◆ Task details
Produce word for word the lines of the data below running from the one that has "You are a GUI" to the one that has "Task: Click the", inclusive, and no others.

◆ Material shown
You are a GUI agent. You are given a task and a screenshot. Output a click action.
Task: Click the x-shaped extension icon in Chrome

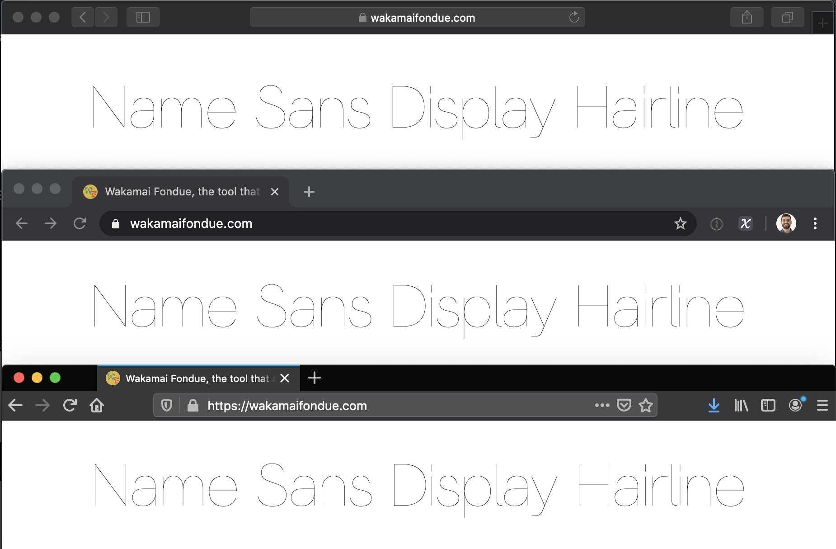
...
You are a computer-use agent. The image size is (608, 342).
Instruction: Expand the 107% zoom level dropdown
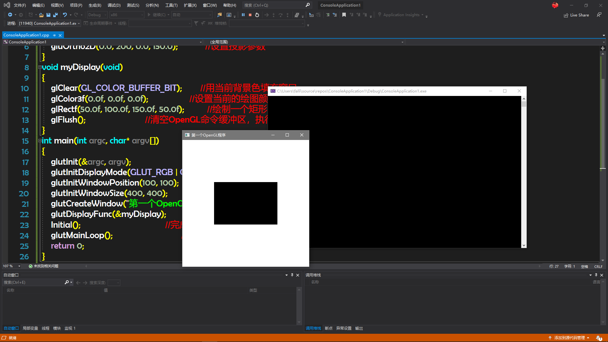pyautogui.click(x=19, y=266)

◆ Answer box
You are a GUI agent. You are given a task and a screenshot. Output a click action.
Task: Click the x-shaped extension icon in Chrome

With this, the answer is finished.